Material supplied Start Marker

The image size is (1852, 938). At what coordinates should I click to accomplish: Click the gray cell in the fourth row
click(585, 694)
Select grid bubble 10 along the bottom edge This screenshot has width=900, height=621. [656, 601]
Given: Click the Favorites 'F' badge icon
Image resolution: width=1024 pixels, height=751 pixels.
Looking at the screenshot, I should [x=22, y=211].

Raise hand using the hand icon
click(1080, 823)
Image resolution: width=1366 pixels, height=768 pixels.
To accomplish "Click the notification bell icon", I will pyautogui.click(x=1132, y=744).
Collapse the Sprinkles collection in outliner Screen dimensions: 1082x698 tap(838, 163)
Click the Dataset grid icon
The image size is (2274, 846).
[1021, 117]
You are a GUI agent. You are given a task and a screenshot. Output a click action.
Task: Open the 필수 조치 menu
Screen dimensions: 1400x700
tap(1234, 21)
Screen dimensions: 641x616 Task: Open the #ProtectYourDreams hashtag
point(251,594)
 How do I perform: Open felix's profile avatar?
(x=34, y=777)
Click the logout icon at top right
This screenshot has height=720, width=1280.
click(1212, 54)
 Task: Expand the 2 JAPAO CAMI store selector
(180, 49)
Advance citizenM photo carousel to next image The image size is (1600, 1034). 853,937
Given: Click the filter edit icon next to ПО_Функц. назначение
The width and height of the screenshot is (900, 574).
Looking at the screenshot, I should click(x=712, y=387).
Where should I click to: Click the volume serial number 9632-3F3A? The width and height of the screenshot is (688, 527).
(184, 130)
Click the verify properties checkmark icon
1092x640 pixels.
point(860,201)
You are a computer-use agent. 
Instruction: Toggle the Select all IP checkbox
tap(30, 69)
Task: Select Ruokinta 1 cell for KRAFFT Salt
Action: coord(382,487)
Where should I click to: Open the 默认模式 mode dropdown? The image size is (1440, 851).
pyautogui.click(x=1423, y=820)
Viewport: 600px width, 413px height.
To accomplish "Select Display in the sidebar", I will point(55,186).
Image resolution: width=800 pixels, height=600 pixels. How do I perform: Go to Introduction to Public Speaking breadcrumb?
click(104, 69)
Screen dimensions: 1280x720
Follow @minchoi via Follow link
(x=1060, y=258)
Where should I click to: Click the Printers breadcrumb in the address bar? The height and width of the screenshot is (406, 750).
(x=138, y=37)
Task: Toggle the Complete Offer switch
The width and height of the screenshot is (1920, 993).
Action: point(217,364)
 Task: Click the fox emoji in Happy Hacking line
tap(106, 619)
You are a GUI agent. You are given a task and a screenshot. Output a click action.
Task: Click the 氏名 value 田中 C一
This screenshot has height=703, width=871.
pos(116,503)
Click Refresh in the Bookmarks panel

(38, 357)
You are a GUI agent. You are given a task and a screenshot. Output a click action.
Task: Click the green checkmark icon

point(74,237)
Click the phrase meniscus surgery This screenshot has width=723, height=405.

Material supplied End Marker

### Task statement
Please return exactly the lines from the first line of the material through the one with "Select grid bubble", and no lines after it.

### Response box
The image size is (1852, 938). At what coordinates should I click to accomplish: Click the gray cell in the fourth row
click(585, 694)
Select grid bubble 10 along the bottom edge This screenshot has width=900, height=621. [656, 601]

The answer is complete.